Investor Tekan Perusahaan untuk Tanggapi Isu Xinjiang China
Sejumlah perusahaan memiliki tantangan untuk mempertahankan bisnis dengan China
REPUBLIKA.CO.ID, BOSTON -- Sekelompok investor meningkatkan tekanan pada perusahaan-perusahaan Barat atas dugaan pelanggaran hak asasi manusia di wilayah Xinjiang China. Dorongan itu menyoroti tantangan bagi perusahan mencoba mempertahankan hubungan bisnis.
Kelompok yang terdiri lebih dari 50 investor didukung oleh Interfaith Center on Corporate Responsibility, mengatakan sedang dalam proses menghubungi lebih dari 40 perusahaan, termasuk H&M, VF Corp, Hugo Boss, dan pemilik Zara Inditex. Kelompok itu meminta informasi lebih lanjut tentang rantai pasok dan mendesak untuk keluar dari situasi yang dapat menyebabkan pelanggaran hak asasi manusia.
Direktur program Investor Alliance for Human Right, Anita Dorett, mengkhawatirkan beberapa perusahaan berupaya menghapus kebijakan kerja paksa dari situs web. Beberapa perusahan pun berjanji untuk membeli lebih banyak kapas dari Xinjiang, karena takut mendapat reaksi keras dari media sosial dan perusahaan China.
"Perusahaan tidak memprioritaskan sumber daya untuk menggali rantai pasokan mereka dan memetakannya. Sebagai investor, kami menginginkan transparansi dan akuntabilitas," kata Dorett dalam sebuah wawancara.

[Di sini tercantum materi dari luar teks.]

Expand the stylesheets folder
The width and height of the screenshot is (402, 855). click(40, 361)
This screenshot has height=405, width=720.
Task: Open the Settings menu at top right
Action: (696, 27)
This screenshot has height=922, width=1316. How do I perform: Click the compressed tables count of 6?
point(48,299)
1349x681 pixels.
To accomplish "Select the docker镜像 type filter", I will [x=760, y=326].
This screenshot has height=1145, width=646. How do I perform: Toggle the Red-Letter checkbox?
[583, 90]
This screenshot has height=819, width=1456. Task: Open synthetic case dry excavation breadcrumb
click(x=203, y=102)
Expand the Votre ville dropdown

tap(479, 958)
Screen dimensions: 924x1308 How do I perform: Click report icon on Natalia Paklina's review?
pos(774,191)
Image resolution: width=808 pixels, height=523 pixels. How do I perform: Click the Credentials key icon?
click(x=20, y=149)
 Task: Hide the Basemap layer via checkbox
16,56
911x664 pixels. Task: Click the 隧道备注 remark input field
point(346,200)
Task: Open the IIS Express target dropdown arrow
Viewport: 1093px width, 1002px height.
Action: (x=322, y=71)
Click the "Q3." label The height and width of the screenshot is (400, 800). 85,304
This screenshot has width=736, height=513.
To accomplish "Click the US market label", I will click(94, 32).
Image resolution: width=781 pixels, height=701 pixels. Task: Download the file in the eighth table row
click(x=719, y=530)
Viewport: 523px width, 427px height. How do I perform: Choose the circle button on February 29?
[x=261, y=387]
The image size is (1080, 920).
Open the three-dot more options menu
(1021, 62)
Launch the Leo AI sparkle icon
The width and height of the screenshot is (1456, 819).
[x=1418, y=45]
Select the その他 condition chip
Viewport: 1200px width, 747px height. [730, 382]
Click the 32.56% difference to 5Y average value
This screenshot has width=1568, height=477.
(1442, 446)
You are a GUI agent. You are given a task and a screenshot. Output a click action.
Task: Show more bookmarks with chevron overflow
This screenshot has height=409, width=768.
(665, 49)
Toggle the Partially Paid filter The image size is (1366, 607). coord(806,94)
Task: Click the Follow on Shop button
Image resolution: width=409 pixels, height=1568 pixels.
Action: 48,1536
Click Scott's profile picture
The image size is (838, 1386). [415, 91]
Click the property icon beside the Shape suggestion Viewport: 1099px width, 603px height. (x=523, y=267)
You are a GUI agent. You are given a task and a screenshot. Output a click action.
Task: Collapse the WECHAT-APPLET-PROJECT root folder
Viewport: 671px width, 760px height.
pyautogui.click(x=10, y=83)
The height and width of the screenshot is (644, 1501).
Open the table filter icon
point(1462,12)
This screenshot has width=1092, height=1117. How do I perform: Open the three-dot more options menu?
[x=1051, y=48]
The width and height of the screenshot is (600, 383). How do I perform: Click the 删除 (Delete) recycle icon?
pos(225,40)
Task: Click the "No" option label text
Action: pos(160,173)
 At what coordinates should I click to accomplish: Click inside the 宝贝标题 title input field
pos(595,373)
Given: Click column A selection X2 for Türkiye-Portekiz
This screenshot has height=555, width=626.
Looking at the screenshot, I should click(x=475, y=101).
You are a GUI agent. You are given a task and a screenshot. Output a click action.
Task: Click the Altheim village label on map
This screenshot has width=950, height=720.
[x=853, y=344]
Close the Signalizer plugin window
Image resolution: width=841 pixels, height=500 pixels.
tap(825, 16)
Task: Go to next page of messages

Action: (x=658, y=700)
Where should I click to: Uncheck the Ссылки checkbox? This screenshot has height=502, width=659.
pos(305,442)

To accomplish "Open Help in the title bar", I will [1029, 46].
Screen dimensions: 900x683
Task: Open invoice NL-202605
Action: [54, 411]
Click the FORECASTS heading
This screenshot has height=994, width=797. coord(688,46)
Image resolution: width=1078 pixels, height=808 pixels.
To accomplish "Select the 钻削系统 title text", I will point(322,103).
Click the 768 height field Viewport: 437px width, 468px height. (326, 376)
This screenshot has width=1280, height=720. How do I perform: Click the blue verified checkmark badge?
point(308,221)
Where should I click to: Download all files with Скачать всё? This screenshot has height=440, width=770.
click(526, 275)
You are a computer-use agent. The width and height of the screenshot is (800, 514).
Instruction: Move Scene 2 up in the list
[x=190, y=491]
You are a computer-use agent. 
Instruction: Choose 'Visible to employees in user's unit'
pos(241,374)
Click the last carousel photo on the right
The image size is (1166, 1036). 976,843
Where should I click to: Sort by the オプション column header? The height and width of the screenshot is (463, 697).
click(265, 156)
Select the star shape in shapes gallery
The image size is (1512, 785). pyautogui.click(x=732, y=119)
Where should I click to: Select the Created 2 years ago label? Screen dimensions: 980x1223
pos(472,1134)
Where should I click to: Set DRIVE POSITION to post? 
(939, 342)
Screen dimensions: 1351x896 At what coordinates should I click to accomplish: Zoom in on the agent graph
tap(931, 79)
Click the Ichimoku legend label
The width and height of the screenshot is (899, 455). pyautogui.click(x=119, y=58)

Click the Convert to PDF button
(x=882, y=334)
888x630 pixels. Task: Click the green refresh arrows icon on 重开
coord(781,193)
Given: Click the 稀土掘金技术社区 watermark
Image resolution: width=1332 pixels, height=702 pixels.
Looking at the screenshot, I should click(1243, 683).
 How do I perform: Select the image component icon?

Aliansi investor menuduh bahwa perusahaan yang menghapus atau memindahkan pernyataan sehubungan dengan Xinjiang melakukannya karena takut akan pembalasan komersial dari pemerintah China. Kelompok itu juga mengatakan, aturan kepatuhan sedang dikembangkan di pasar lain, termasuk Uni Eropa. Aturan itu akan mewajibkan perusahaan untuk sepenuhnya mengungkapkan rantai pasokan.
Pernyataan itu muncul setelah bagian Hak Asasi Manusia di situs web H&M hmgroup.com tidak lagi memuat tautan ke pernyataan 2020 tentang Xinjiang yang terbit pada Jumat 26 Maret. Pernyataan tersebut masih dapat diakses melalui alamat langsung halaman tersebut. Sedangkan, pernyataan Inditex tentang kerja paksa di situsnya tidak lagi tersedia mulai pekan lalu.
H&M kemudian merilis pernyataan pada Rabu (31/3), bahwa komitmennya terhadap China tetap kuat dan didedikasikan untuk mendapatkan kembali kepercayaan pembeli dan mitra. "Kami berdedikasi untuk mendapatkan kembali kepercayaan dan kepercayaan pelanggan, kolega, dan mitra bisnis kami di China," katanya.
Perusahan mode Swedia itu dalam sebuah pernyataan di situsnya menyatakan akan bekerja sama dengan pemangku kepentingan dan mitra. "Kami yakin dapat mengambil langkah dalam upaya bersama untuk mengembangkan industri mode, serta melayani pelanggan kami dan bertindak dengan cara yang hormat,” katanya.
Selama seminggu terakhir, H&M, Burberry, Nike, Adidas, dan merk Barat lainnya telah diboikot oleh konsumen China. Tindakan itu setelah perusahan-perusahan tersebut meningkatkan kekhawatiran tentang kerja paksa di Xinjiang yang telah berulang kali dibantah oleh China.